Hi , I plan to run a gym club at the village school when I get to Spain , discussed with mayor and school and all ok, I am a British Gymnastics qualified coach with 15 yrs experience , I am not doing this as a paid job but as a free service , I wonder if there is anyone on here involved in gymnastics in Spain , I will be in the Valencia region and would like to try and build a network if possible. The reason for this is if I notice a really talented child I would like to be able to point them in the right direction. British Gymnastics are trying to help with this as well but thought it worth asking if there was anyone on the forum who was involved in the sport, thank you


----------



## Lynn R (Feb 21, 2014)

maureen47 said:


> Hi , I plan to run a gym club at the village school when I get to Spain , discussed with mayor and school and all ok, I am a British Gymnastics qualified coach with 15 yrs experience , I am not doing this as a paid job but as a free service , I wonder if there is anyone on here involved in gymnastics in Spain , I will be in the Valencia region and would like to try and build a network if possible. The reason for this is if I notice a really talented child I would like to be able to point them in the right direction. British Gymnastics are trying to help with this as well but thought it worth asking if there was anyone on the forum who was involved in the sport, thank you


Sadly no, but I'd just like to say what a great scheme, and a wonderful way to get involved in your community.

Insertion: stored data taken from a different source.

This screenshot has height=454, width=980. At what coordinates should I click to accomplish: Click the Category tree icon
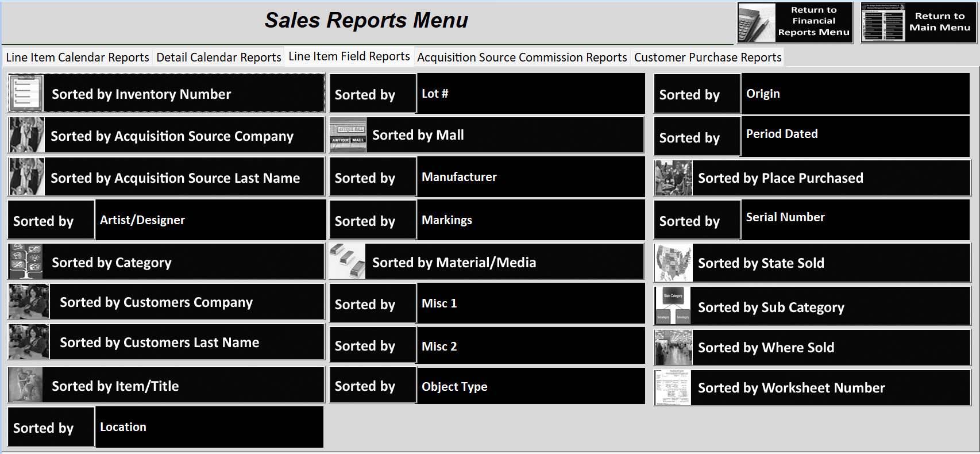26,261
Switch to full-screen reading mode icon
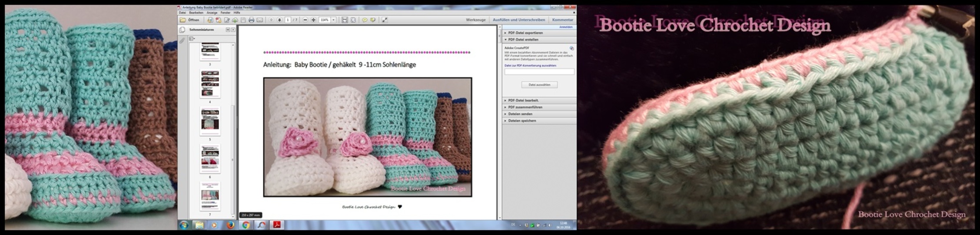 pos(385,20)
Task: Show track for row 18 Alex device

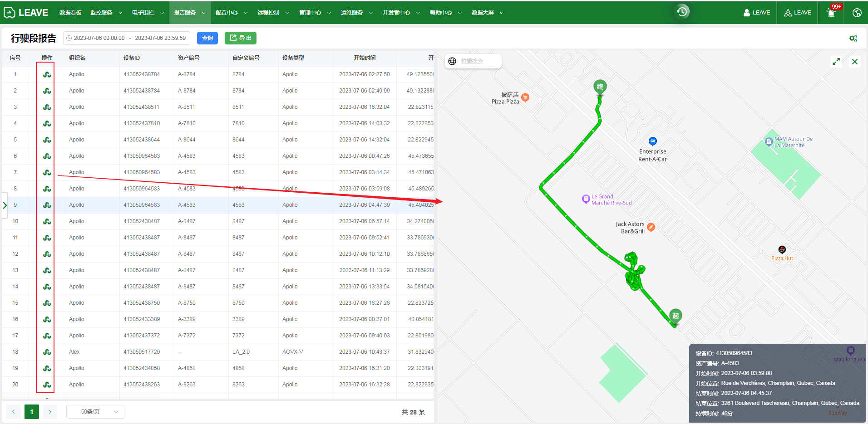Action: click(x=47, y=352)
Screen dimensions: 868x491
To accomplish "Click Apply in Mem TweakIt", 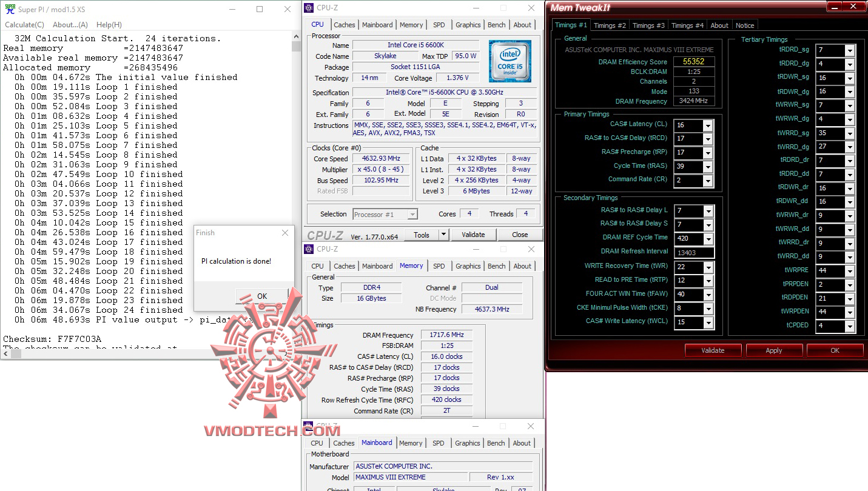I will coord(774,350).
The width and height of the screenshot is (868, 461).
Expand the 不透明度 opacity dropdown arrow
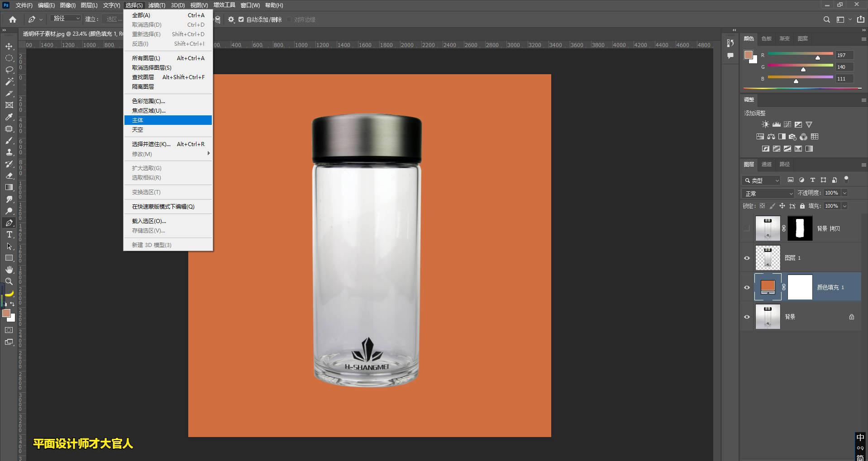pos(844,193)
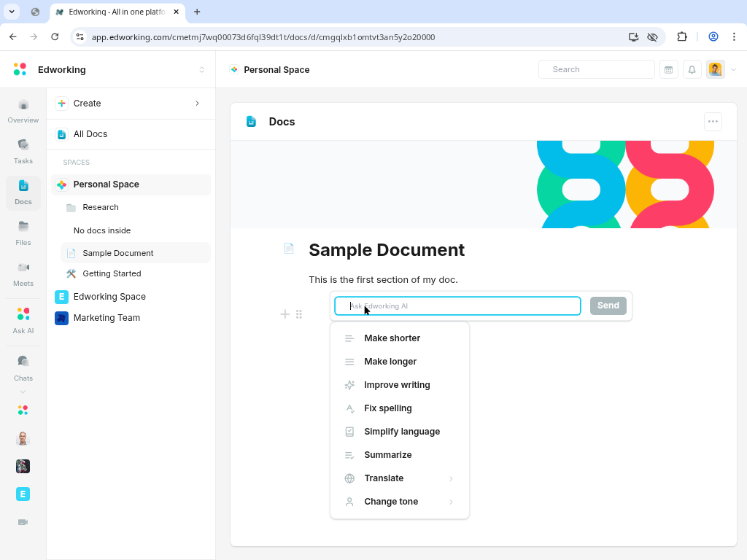Choose Summarize from the AI menu
747x560 pixels.
(387, 455)
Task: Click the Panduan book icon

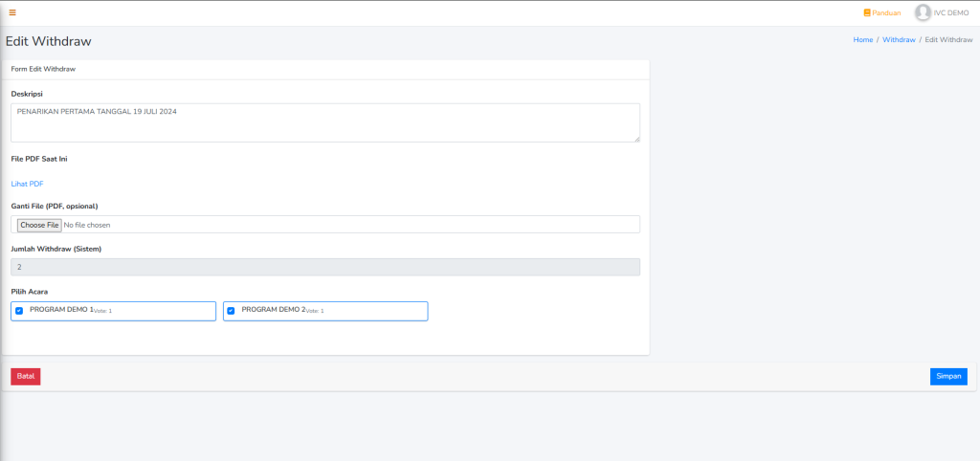Action: [867, 13]
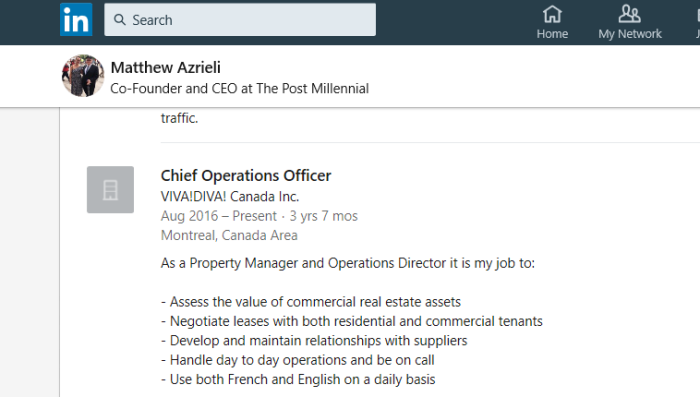The height and width of the screenshot is (397, 700).
Task: Click the Matthew Azrieli name heading
Action: 166,67
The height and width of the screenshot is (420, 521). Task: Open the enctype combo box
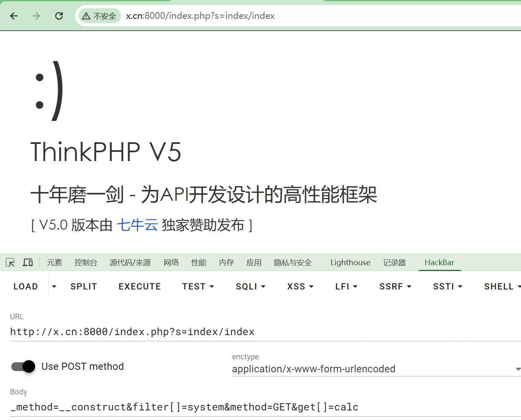[x=375, y=369]
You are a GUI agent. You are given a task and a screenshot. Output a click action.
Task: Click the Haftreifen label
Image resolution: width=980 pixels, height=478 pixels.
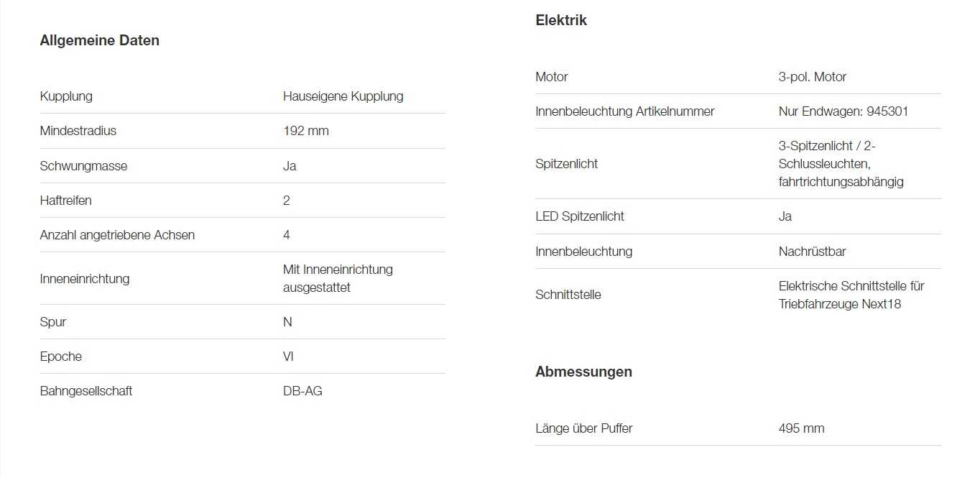(66, 201)
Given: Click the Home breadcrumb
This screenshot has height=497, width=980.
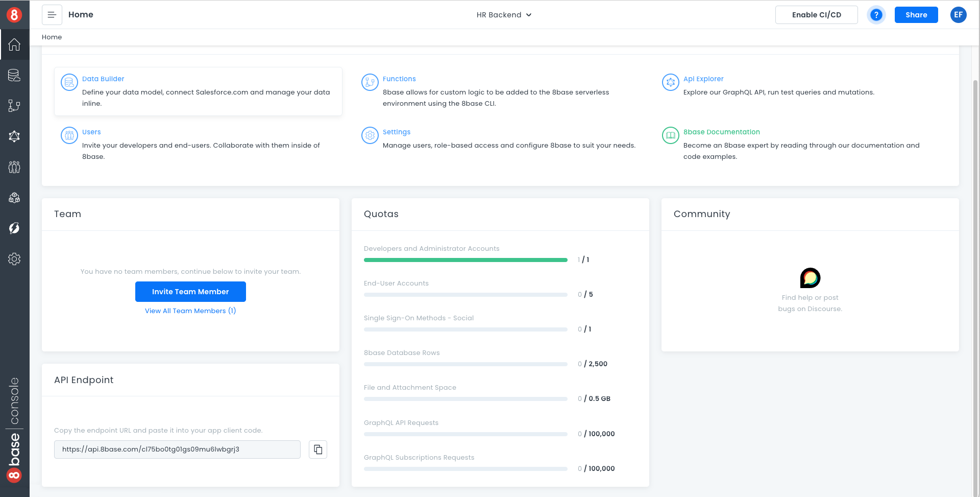Looking at the screenshot, I should [x=52, y=37].
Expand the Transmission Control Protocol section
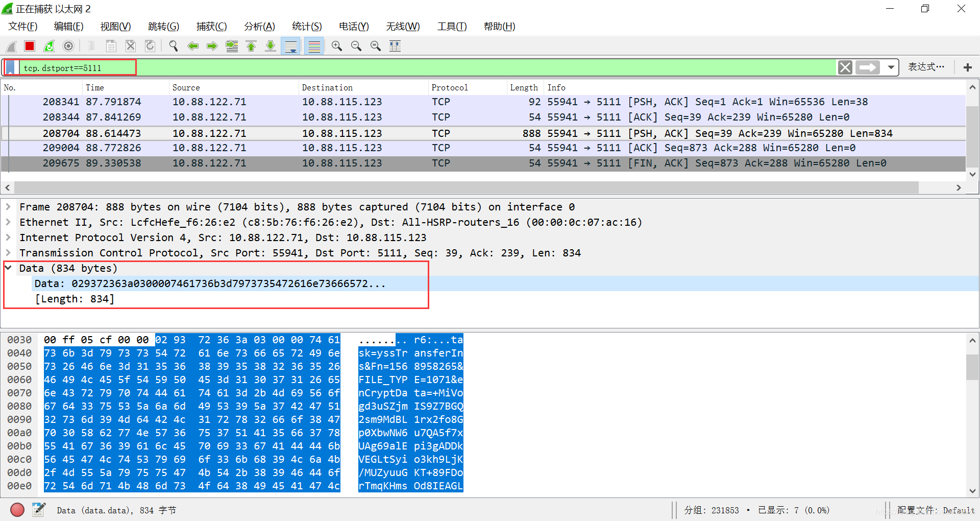980x521 pixels. [8, 253]
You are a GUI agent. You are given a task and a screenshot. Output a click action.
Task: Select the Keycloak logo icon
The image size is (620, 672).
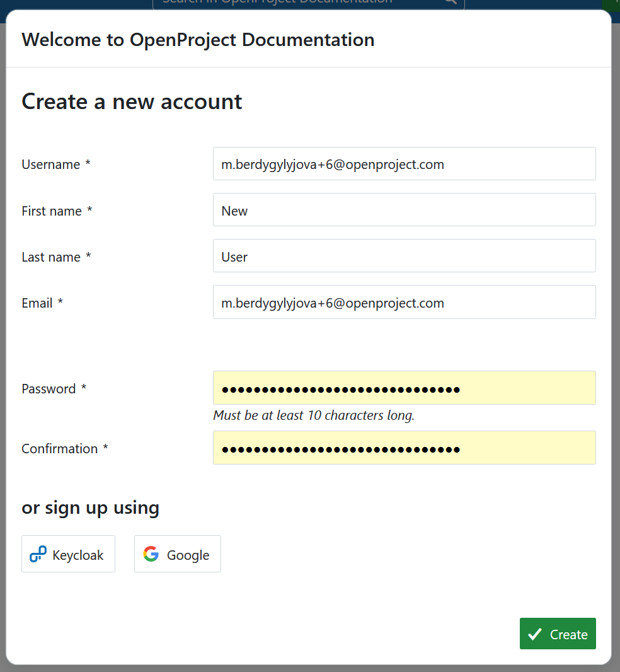coord(37,553)
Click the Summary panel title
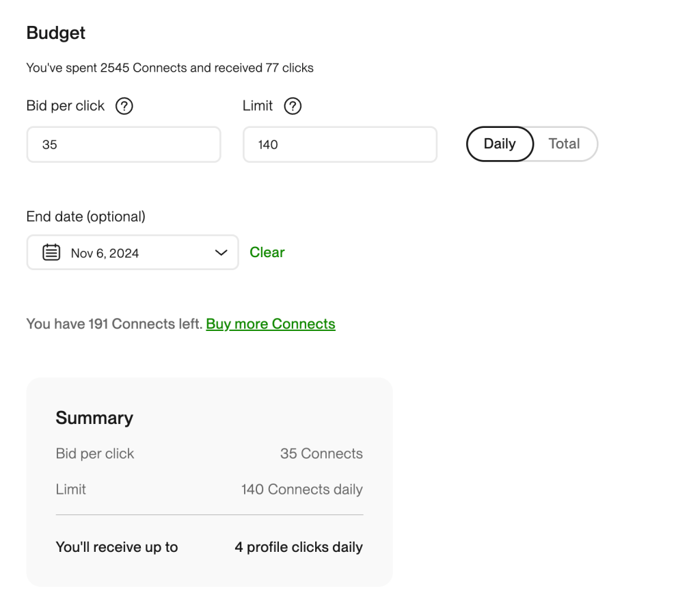This screenshot has width=700, height=610. click(x=94, y=417)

You've probably found this already, but this is the website of the Spanish Gymnastics Federation:-
Real Federación Española de Gimnasia


----------



## Maureen47 (Mar 27, 2014)

Lynn R said:


> Sadly no, but I'd just like to say what a great scheme, and a wonderful way to get involved in your community.
> 
> You've probably found this already, but this is the website of the Spanish Gymnastics Federation:-
> Real Federación Española de Gimnasia


Thanks Lynn , yes have this and also a my list of spanish gymnastics vocabulary ! its a small village and this offers another opportunity for the kids also some structure to my week , ability to meet folks and a chance to improve my spanish , the kids will be great I am sure as most of them enjoy a bit of gym !


----------



## GreatLakes (Apr 27, 2016)

My college age daughter will be studying in Valencia this summer. She is a cheerleader and wants to stay current. Does anyone know of a cheer facility in or around Valencia?
Thank you


----------